Wednesday, June 2, 2010

Slots in New Hampshire are Becoming a Battleground

One of the more exciting features of the latest recession has been the collapse of tax revenue flowing into the coffers of the individual US states. Sales are down so there's less tax take there. Property values have crashed through the floor so, where tax is a percentage of valuation, the tax take has fallen - with so many properties foreclosed and families unemployed, payment of the tax has been difficult to enforce. People have been earning less and businesses have made less profit so, again, less income tax. Put everything together and many states are effectively bankrupt, their bonds reduced to junk status by the credit rating agencies. Yet there is no political will to really grasp the nettle of tax increases. If the electorate want the same level of services from the state, they have to pay for them. If they genuinely will not pay, they must be prepared to accept real cuts in the quality of the services. Perhaps this recession will finally break through the stubborn refusal to pay a larger percentage of income as tax. While we wait for this revolution, individual states are playing around the margins to save a few dollars here, and raise a few dollars there. Their theory is that federal government will not allow them to fail. Like AIG, many of the states are "too big". So bail-out money will save them from having to make the hard decisions.

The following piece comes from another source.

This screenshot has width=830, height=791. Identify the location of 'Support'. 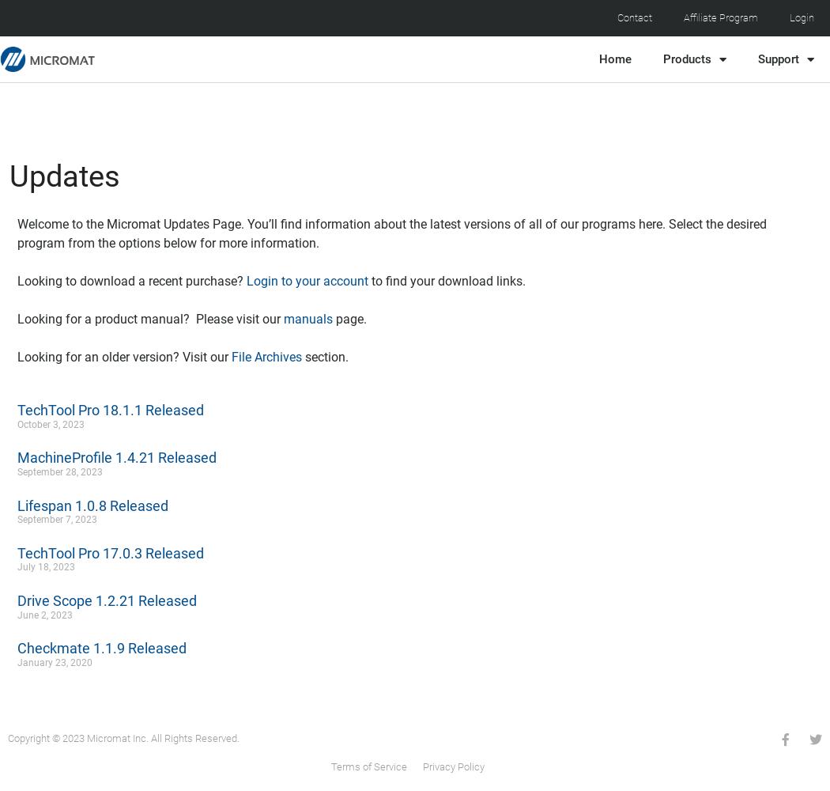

This has not prevented some states from getting creative. In New Hampshire, Governor John Lynch has a new policy. To help bridge the gap between solvency and insolvency, he's proposing to legalize online gambling. The detail of the plan is to be announced soon, but it's already controversial. Ignoring the problems created by the federal law clamp-down on the transfer of funds for gambling purposes, the Governor has been caught in a classic flip-flop. Not so long ago, the lawmakers who represent the real-world casino interests proposed a bill to licence some 17,000 slots and table games. The recession was not yet in its full glory and the hole in the budget was not today's gaping chasm. The Governor decided to veto the bill.


He gave two reasons. The first a simple calculation that there were already a significant number of machines in the state and licensing more was unlikely to produce a real increase in revenue. It would only share out the same money among more machines. But it's the second reason that has landed him in trouble. He said the bill would lead to an increase in gambling. Whether he was concerned at the rising level of addiction, the risk of more young people being tempted into gambling or he had some moral objections is not clear. The bill died. The new proposal to legalize online gambling is likely to make gambling more accessible. If people have to travel to specific locations, their behavior can be more closely monitored and controlled. The age of players can be verified. Operators can stop someone when they have obviously lost too much. Allowing gambling from PCs, lap and palm top machines, and Blackberrys is opening the flood gates. Playing online slots, people can burn through a lot of money very quickly without anyone to stop them. The Governor can't have it both ways. If proliferating gambling is a bad thing, legalizing online gambling is a bad thing. While he decides how to answer, we can all have fun playing slots wherever we find them.